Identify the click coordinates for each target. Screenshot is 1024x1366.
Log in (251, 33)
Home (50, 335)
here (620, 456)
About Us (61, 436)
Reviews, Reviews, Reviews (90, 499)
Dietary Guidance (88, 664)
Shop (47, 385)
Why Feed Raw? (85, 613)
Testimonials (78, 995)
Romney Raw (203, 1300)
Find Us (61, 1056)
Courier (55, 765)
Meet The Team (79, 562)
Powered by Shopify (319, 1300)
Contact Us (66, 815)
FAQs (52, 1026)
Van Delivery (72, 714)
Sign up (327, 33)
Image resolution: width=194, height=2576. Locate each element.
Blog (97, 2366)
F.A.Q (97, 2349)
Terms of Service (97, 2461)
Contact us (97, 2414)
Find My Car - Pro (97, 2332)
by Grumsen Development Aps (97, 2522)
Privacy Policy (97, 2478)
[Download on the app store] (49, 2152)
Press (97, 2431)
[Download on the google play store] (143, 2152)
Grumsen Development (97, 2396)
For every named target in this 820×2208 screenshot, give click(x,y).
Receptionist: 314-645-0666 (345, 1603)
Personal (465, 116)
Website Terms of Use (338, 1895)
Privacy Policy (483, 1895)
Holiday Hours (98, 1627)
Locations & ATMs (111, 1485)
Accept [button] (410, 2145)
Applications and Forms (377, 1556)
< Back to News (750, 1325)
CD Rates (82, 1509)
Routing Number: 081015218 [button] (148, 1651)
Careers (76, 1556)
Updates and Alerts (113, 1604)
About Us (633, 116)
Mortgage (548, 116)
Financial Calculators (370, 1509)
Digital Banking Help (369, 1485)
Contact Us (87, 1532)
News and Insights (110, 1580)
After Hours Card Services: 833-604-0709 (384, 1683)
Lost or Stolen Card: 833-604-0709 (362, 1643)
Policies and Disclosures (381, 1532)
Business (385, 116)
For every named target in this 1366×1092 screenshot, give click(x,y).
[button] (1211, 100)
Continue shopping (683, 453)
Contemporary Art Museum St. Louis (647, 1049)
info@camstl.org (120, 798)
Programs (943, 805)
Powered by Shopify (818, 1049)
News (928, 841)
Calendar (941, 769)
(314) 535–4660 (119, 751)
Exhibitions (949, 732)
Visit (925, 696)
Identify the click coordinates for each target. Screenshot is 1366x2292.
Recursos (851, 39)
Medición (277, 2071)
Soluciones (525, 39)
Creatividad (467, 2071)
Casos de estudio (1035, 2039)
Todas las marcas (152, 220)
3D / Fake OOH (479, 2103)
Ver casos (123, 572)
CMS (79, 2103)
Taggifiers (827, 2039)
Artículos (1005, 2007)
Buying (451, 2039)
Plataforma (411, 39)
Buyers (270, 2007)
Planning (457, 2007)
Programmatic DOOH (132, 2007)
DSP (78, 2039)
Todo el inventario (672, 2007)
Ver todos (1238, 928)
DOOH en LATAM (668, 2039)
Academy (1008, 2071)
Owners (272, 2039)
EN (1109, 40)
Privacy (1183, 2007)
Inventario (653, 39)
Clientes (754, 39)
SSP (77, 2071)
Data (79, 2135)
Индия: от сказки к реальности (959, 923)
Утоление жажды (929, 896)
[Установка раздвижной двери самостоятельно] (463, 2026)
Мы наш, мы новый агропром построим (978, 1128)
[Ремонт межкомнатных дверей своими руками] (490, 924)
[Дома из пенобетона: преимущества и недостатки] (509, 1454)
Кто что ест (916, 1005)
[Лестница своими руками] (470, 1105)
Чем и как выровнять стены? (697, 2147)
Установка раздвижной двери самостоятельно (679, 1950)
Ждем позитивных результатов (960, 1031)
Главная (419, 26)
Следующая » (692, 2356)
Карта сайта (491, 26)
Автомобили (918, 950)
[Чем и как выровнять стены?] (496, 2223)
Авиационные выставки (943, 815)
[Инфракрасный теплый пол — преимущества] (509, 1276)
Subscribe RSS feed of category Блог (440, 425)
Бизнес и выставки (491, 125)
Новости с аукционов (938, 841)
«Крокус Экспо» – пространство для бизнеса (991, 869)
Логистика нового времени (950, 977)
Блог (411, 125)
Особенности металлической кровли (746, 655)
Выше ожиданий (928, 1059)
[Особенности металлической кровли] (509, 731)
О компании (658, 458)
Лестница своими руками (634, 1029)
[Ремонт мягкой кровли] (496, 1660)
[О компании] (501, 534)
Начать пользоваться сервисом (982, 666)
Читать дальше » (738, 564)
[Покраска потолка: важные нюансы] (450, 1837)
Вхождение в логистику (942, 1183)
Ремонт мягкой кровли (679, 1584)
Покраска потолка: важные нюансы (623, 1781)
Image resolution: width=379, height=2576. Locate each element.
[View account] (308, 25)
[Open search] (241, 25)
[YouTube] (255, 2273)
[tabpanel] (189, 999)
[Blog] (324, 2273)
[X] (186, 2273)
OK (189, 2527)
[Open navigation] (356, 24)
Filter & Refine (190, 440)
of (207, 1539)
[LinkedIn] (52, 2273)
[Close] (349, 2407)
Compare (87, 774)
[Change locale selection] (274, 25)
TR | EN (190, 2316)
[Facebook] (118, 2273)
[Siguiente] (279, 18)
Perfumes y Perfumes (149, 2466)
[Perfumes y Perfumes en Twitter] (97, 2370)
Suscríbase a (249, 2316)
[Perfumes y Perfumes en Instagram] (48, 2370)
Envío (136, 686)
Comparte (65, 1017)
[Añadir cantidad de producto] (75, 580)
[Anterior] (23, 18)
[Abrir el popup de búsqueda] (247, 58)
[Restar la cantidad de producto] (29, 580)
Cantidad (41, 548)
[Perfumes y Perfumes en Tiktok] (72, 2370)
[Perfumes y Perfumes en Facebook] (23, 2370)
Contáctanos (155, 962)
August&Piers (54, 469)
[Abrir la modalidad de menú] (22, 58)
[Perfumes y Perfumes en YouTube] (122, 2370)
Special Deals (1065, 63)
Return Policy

========

__ABOUT THIS TASK__. Would you restate, word for word, every line of the listing from its first line through the line with "News (928, 841)"?

__ANSWER FOR THE TASK__.
Identify the click coordinates for each target. Screenshot is 1024x1366.
Log in (251, 33)
Home (50, 335)
here (620, 456)
About Us (61, 436)
Reviews, Reviews, Reviews (90, 499)
Dietary Guidance (88, 664)
Shop (47, 385)
Why Feed Raw? (85, 613)
Testimonials (78, 995)
Romney Raw (203, 1300)
Find Us (61, 1056)
Courier (55, 765)
Meet The Team (79, 562)
Powered by Shopify (319, 1300)
Contact Us (66, 815)
FAQs (52, 1026)
Van Delivery (72, 714)
Sign up (327, 33)
Image resolution: width=194, height=2576. Locate each element.
Blog (97, 2366)
F.A.Q (97, 2349)
Terms of Service (97, 2461)
Contact us (97, 2414)
Find My Car - Pro (97, 2332)
by Grumsen Development Aps (97, 2522)
Privacy Policy (97, 2478)
[Download on the app store] (49, 2152)
Press (97, 2431)
[Download on the google play store] (143, 2152)
Grumsen Development (97, 2396)
For every named target in this 820×2208 screenshot, give click(x,y).
Receptionist: 314-645-0666 (345, 1603)
Personal (465, 116)
Website Terms of Use (338, 1895)
Privacy Policy (483, 1895)
Holiday Hours (98, 1627)
Locations & ATMs (111, 1485)
Accept [button] (410, 2145)
Applications and Forms (377, 1556)
< Back to News (750, 1325)
CD Rates (82, 1509)
Routing Number: 081015218 [button] (148, 1651)
Careers (76, 1556)
Updates and Alerts (113, 1604)
About Us (633, 116)
Mortgage (548, 116)
Financial Calculators (370, 1509)
Digital Banking Help (369, 1485)
Contact Us (87, 1532)
News and Insights (110, 1580)
After Hours Card Services: 833-604-0709 (384, 1683)
Lost or Stolen Card: 833-604-0709 (362, 1643)
Policies and Disclosures (381, 1532)
Business (385, 116)
For every named target in this 1366×1092 screenshot, give click(x,y).
[button] (1211, 100)
Continue shopping (683, 453)
Contemporary Art Museum St. Louis (647, 1049)
info@camstl.org (120, 798)
Programs (943, 805)
Powered by Shopify (818, 1049)
News (928, 841)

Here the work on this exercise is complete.